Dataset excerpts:
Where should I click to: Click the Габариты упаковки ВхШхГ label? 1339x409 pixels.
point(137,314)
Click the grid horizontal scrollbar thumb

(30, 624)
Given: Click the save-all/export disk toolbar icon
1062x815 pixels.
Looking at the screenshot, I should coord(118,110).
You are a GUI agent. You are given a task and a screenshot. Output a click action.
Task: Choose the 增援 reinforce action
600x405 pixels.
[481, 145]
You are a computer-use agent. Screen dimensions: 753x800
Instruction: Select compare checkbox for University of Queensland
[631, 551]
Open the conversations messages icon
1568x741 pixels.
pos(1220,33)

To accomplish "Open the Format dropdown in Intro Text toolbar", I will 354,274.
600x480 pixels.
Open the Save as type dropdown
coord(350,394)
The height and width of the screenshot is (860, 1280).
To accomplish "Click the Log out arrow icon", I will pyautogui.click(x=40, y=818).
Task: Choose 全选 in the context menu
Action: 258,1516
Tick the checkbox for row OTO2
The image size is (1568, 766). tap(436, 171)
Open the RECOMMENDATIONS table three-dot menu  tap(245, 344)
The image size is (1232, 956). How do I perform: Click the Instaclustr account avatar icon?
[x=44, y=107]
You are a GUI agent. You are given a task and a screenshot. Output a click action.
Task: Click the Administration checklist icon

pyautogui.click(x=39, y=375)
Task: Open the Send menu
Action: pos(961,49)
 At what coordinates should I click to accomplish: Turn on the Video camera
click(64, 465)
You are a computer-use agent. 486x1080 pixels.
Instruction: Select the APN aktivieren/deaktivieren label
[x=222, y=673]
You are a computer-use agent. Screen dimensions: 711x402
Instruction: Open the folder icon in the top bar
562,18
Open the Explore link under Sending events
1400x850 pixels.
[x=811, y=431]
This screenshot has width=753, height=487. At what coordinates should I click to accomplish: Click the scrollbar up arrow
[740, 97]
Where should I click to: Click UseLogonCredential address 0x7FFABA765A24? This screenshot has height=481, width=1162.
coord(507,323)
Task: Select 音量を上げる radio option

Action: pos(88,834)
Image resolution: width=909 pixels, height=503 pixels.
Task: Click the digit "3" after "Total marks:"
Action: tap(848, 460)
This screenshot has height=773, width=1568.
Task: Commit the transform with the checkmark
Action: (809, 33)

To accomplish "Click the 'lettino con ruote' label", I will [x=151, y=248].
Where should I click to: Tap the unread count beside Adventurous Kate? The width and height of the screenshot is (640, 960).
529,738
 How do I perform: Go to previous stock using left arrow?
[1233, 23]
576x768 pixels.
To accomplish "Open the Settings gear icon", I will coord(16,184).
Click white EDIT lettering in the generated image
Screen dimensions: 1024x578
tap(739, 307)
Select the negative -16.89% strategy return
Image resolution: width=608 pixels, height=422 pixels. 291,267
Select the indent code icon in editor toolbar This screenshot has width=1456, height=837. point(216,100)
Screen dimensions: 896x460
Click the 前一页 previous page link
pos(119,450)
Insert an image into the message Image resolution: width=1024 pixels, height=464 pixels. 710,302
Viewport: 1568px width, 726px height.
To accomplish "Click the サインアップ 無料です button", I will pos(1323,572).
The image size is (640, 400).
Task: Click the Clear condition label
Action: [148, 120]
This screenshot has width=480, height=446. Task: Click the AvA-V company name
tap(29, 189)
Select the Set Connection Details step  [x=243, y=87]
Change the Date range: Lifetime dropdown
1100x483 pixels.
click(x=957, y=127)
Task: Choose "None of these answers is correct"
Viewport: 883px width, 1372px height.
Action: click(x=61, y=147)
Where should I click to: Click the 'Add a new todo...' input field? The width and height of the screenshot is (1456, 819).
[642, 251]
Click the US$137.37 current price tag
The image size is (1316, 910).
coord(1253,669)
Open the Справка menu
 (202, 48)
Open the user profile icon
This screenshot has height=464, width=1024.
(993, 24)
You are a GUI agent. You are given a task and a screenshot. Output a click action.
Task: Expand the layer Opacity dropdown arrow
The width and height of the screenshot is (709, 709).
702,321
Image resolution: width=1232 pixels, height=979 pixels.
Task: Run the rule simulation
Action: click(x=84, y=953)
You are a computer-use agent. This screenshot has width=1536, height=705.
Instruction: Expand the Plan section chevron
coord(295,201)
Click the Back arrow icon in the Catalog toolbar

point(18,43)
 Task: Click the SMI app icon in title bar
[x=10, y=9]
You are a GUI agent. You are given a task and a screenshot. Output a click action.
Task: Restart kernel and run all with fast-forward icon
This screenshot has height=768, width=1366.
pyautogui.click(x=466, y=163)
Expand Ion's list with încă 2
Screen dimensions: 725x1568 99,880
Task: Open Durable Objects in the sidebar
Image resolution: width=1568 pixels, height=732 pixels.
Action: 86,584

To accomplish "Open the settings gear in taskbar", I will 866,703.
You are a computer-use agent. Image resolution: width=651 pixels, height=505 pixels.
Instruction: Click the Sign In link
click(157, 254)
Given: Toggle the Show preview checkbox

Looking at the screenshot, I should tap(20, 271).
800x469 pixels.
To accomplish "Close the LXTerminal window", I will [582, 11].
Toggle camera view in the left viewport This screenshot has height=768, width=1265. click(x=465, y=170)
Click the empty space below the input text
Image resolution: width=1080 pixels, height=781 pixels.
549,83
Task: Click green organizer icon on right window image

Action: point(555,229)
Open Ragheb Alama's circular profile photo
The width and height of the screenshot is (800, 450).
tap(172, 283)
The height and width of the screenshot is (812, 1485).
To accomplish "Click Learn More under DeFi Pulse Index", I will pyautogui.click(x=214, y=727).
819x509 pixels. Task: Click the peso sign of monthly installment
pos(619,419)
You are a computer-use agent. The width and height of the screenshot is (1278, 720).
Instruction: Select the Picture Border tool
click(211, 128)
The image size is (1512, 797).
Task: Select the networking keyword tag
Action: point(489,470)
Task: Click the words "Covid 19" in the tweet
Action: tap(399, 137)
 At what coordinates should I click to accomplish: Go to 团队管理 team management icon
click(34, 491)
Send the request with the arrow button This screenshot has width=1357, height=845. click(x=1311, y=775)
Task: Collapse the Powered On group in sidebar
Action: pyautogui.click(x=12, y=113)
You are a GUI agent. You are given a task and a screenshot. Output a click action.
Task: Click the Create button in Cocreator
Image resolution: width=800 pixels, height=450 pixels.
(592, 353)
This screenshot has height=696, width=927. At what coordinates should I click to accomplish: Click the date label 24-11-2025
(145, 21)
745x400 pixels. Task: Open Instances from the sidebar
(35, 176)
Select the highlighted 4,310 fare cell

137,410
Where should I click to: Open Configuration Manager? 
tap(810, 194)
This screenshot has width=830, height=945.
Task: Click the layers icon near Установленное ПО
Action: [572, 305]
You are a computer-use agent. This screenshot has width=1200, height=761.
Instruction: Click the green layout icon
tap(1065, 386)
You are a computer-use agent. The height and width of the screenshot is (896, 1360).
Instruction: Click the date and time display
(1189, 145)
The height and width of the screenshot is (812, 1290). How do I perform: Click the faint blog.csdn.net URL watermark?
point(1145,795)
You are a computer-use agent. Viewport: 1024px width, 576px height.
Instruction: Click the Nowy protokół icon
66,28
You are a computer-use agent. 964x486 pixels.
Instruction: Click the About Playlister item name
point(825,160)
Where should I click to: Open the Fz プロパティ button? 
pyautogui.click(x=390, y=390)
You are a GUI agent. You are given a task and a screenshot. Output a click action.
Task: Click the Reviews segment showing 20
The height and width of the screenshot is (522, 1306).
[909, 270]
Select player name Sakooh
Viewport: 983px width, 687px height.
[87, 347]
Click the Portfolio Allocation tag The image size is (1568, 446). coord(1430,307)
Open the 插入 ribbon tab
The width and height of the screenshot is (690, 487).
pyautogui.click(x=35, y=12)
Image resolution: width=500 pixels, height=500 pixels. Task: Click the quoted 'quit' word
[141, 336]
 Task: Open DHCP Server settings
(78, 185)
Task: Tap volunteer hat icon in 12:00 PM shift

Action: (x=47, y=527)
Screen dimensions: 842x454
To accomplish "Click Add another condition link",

(Aim of the task):
Write out exactly the lines above between the line with "Given: Toggle the Show preview checkbox" and the line with "You are a computer-use agent. The height", inclusive, and nothing beyond them.

(Exercise output):
Given: Toggle the Show preview checkbox

Looking at the screenshot, I should tap(20, 271).
800x469 pixels.
To accomplish "Close the LXTerminal window", I will [582, 11].
Toggle camera view in the left viewport This screenshot has height=768, width=1265. click(x=465, y=170)
Click the empty space below the input text
Image resolution: width=1080 pixels, height=781 pixels.
549,83
Task: Click green organizer icon on right window image

Action: point(555,229)
Open Ragheb Alama's circular profile photo
The width and height of the screenshot is (800, 450).
tap(172, 283)
The height and width of the screenshot is (812, 1485).
To accomplish "Click Learn More under DeFi Pulse Index", I will pyautogui.click(x=214, y=727).
819x509 pixels. Task: Click the peso sign of monthly installment
pos(619,419)
You are a computer-use agent. The width and height of the screenshot is (1278, 720).
Instruction: Select the Picture Border tool
click(211, 128)
The image size is (1512, 797).
Task: Select the networking keyword tag
Action: point(489,470)
Task: Click the words "Covid 19" in the tweet
Action: tap(399, 137)
 At what coordinates should I click to accomplish: Go to 团队管理 team management icon
click(34, 491)
Send the request with the arrow button This screenshot has width=1357, height=845. click(x=1311, y=775)
Task: Collapse the Powered On group in sidebar
Action: pyautogui.click(x=12, y=113)
You are a GUI agent. You are given a task and a screenshot. Output a click action.
Task: Click the Create button in Cocreator
Image resolution: width=800 pixels, height=450 pixels.
(592, 353)
This screenshot has height=696, width=927. At what coordinates should I click to accomplish: Click the date label 24-11-2025
(145, 21)
745x400 pixels. Task: Open Instances from the sidebar
(35, 176)
Select the highlighted 4,310 fare cell

137,410
Where should I click to: Open Configuration Manager? 
tap(810, 194)
This screenshot has width=830, height=945.
Task: Click the layers icon near Установленное ПО
Action: [572, 305]
You are a computer-use agent. This screenshot has width=1200, height=761.
Instruction: Click the green layout icon
tap(1065, 386)
You are a computer-use agent. The height and width of the screenshot is (896, 1360).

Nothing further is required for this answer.